# Can you beleive it????



## wecker20 (Mar 10, 2004)

That swim bait is what almost every bass angler hunting for trophies carry. Whatched them throwing them on a fishing show not too long ago. The baits are huge.


----------



## Hi Ho Silver_Joe (Aug 4, 2003)

Here is some interesting reading.

http://www.sg.ohio-state.edu/discus/messages/13/253.html?1116877059


----------



## Sixshooter (Mar 16, 2003)

wecker20 said:


> That swim bait is what almost every bass angler hunting for trophies carry. Whatched them throwing them on a fishing show not too long ago. The baits are huge.


There is a big article on those swim baits in I think it is Field and Stream an issue or two ago.


----------



## Frozenfish (Dec 20, 2004)

Hi Ho Silver_Joe said:


> Here is some interesting reading.
> 
> http://www.sg.ohio-state.edu/discus/messages/13/253.html?1116877059


Intereting reading????????   . Did you read the entire article?????

signed

fooled ya Houdini


----------



## Hi Ho Silver_Joe (Aug 4, 2003)

Frozenfish said:


> Intereting reading????????   . Did you read the entire article?????
> 
> signed
> 
> fooled ya Houdini


Yes I did. Basiclly the article says a fish that size is a joke.:lol:


----------



## Frozenfish (Dec 20, 2004)

LMAO, got it now


----------



## Ninja (Feb 20, 2005)

Here's a Michigan bass I caught Sunday.....

Took a couple of pic's, weighed her twice, and back into the lake.


----------



## Frozenfish (Dec 20, 2004)

nice hog


----------



## live2bowhunt (Dec 22, 2004)

Nice Fish!!!!! So how much did it weigh??


----------



## Ninja (Feb 20, 2005)

Take a guess.....pic's can be so deceiving!!!


----------



## wecker20 (Mar 10, 2004)

Yes they can. I see your holding it close to the camera but it does have some girth and a large mouth. I'm going to say 4.70 lbs.


----------



## OTIS (Feb 15, 2001)

Ninja said:


> Take a guess.....pic's can be so deceiving!!!



18 inches 3.10 lbs


----------



## Ninja (Feb 20, 2005)

Quite a bit more than that.....the camera man was actually at the back of the boat...an 18 footer....and notice my arms aren't stretched waaay out either!!!


----------



## wecker20 (Mar 10, 2004)

I can't see it going over 6lbs. If it does, what lake? :lol:


----------



## Ninja (Feb 20, 2005)

She was 6lbs-10oz. weighed twice on 2 different digital scales....full of eggs, I would guess.

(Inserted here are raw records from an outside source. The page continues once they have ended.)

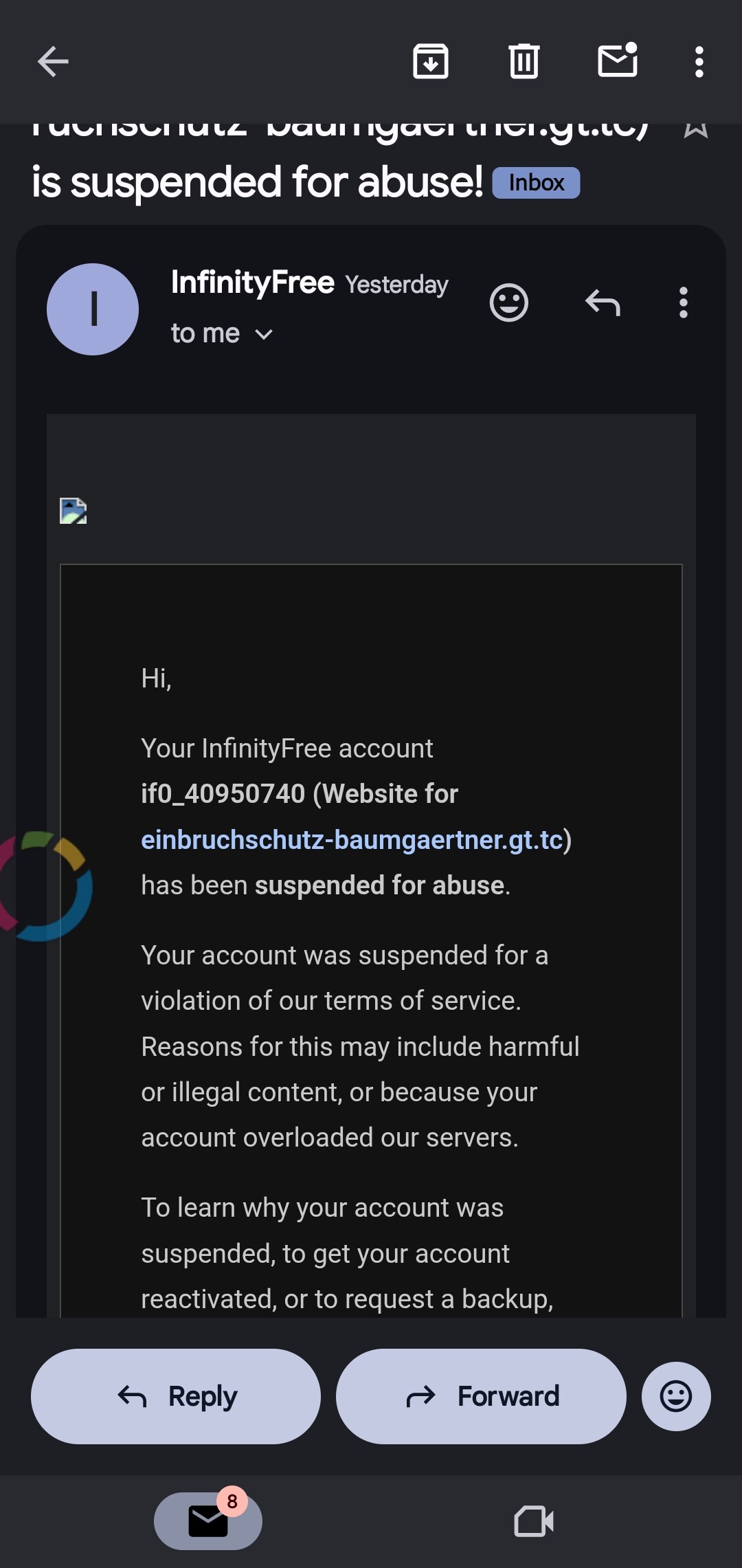742x1568 pixels.
Task: Tap the reply arrow in message header
Action: [x=603, y=302]
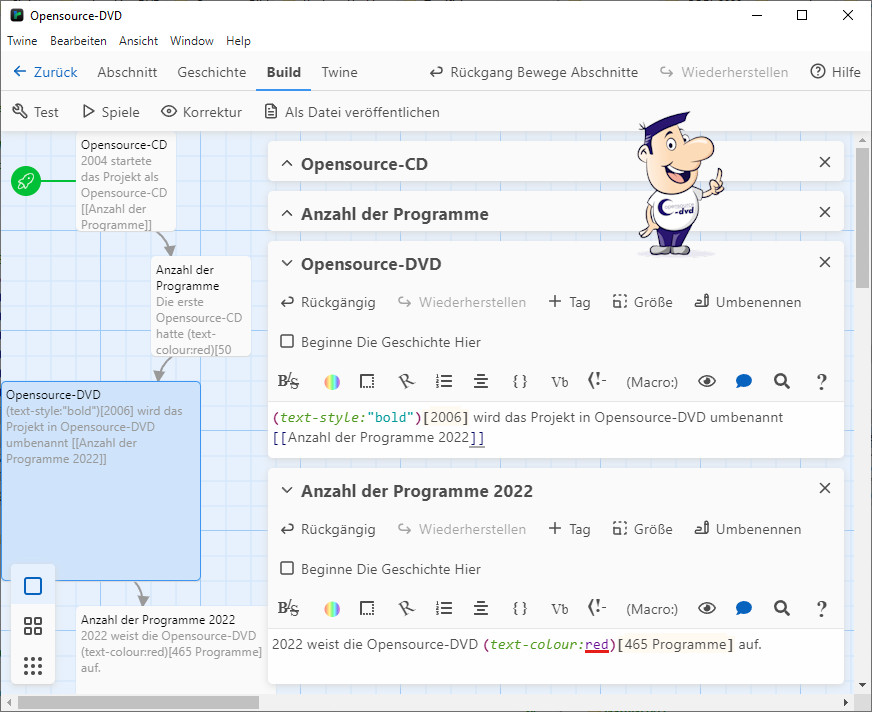Expand the Opensource-CD passage panel
The image size is (872, 712).
coord(287,163)
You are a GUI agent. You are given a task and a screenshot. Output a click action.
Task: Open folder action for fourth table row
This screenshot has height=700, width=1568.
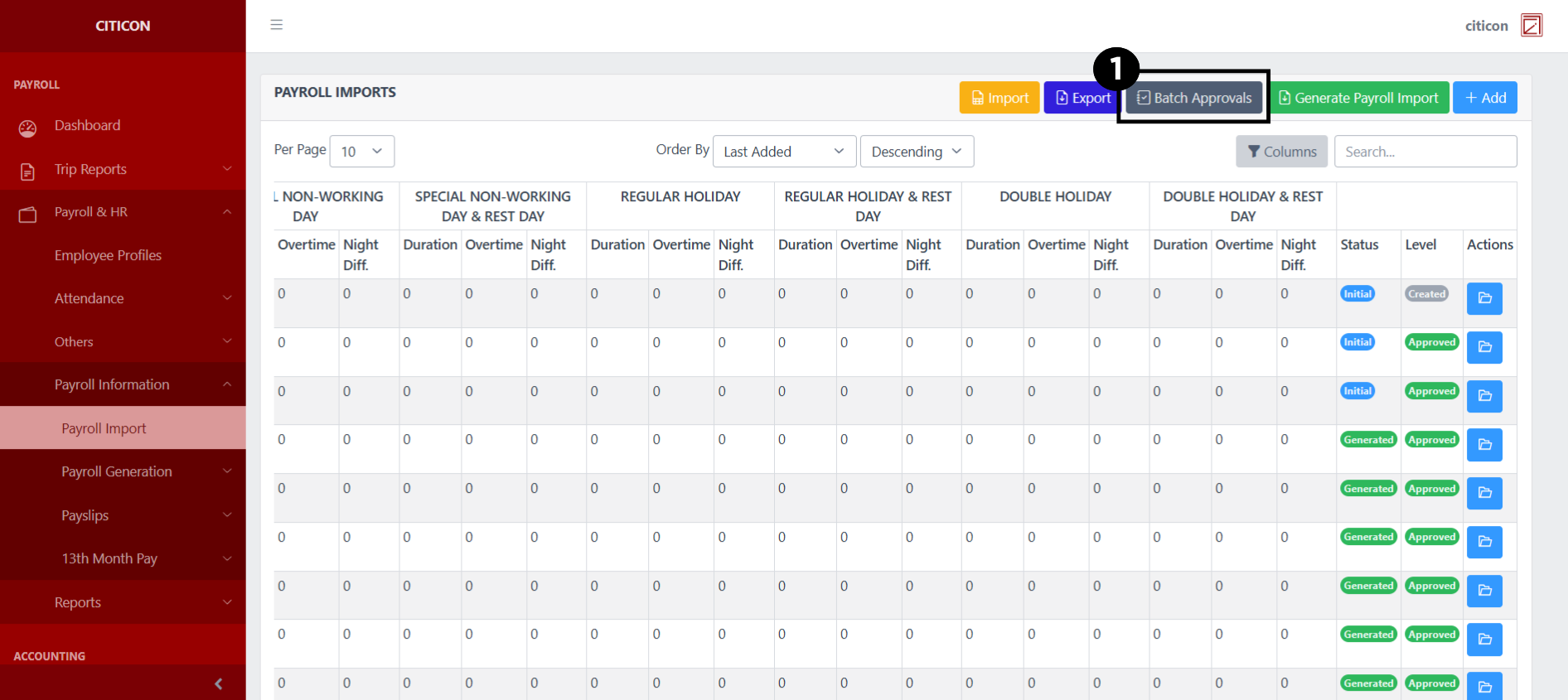tap(1484, 445)
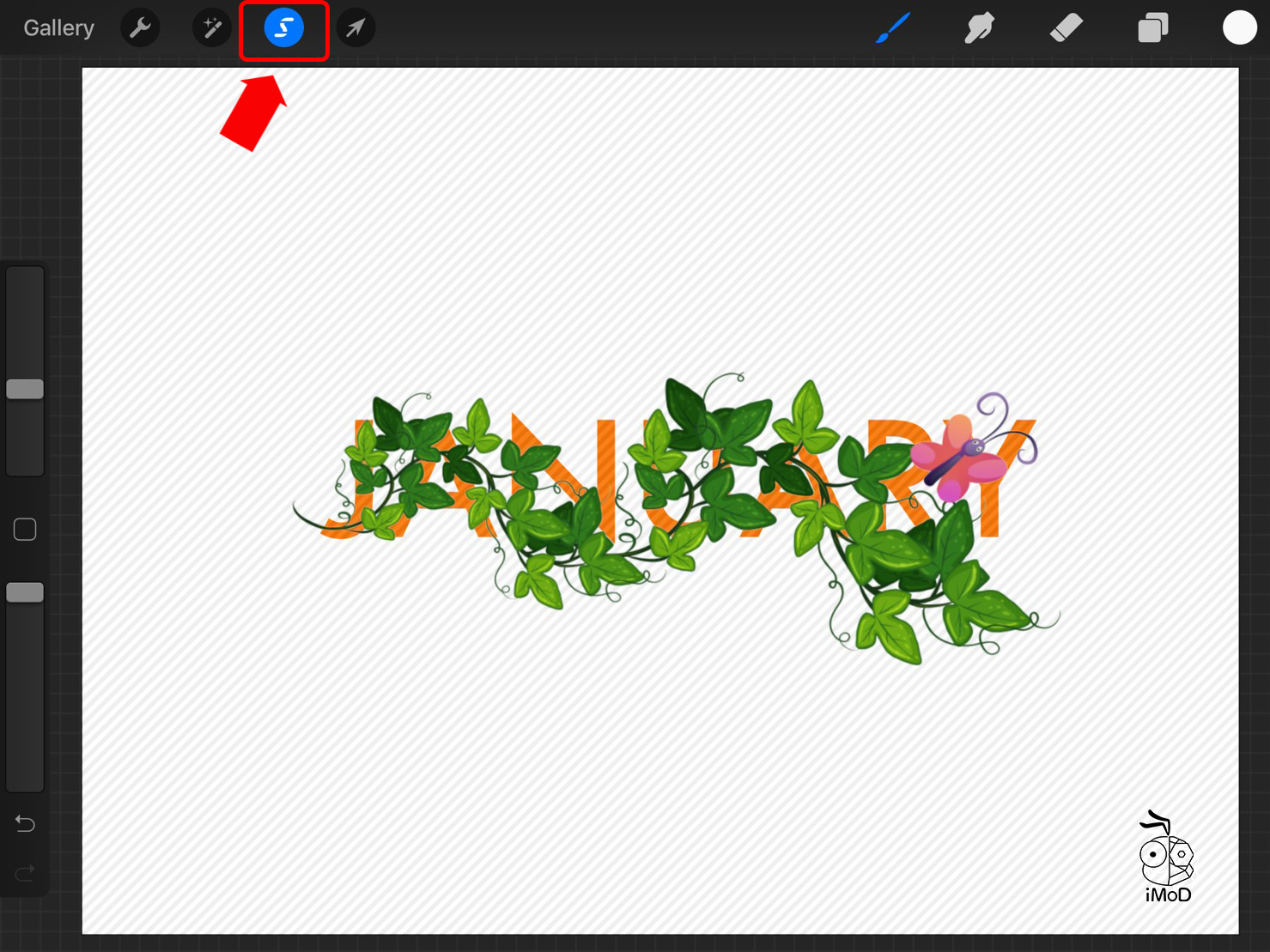Open the Gallery view
This screenshot has width=1270, height=952.
[x=58, y=28]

Caught on a little lake in Oakland County.


----------



## wecker20 (Mar 10, 2004)

WOW! Congrats on the fish. Was she on a bed? Biggest bass I've seen at a weigh in is 5 lbs so anything over is just a guessing game to me. Don't get chances like that very often. I think I would have gotten real good measurments and pics for a replica mount.


----------



## Ninja (Feb 20, 2005)

She was cruising near her bed but not locked on....that's why I think she still had eggs in her.

I'm gonna go back out tonite and take a look and see if she's locked on yet, but I won't try and stick her.
I'm a tournament bass fisherman, and have never weighed one that big in a tourney!!!

I've caught 3 others bigger than that on this lake, and 2 others bigger than her on a different lake in Oakland County.....still hunting for that 6lb smallie, though....got close on both Erie and Clair last year, but I'm gonna get one this year.


----------



## wecker20 (Mar 10, 2004)

I tourny fish some too. My biggest at a weigh in is a little over 4 lbs. Biggest smallmouth I caught was 4.2 lbs and I'm not sure on the largie. Fished a private lake for years and had one that prolly went over 5 lbs but I know it didn't come close to 6. Don't get a chance to fish Erie or St Clair. But have seen monster smallies pulled out of Erie on the boob tube.


----------



## Codye23 (Sep 30, 2004)

Any pics yet ??


----------



## Ralph Smith (Apr 1, 2003)

Saw some darn near that big before swimmin in Heron lk. in Oakland co. near Holly, but never caught one near that size. Nice fish!!! :SHOCKED:


----------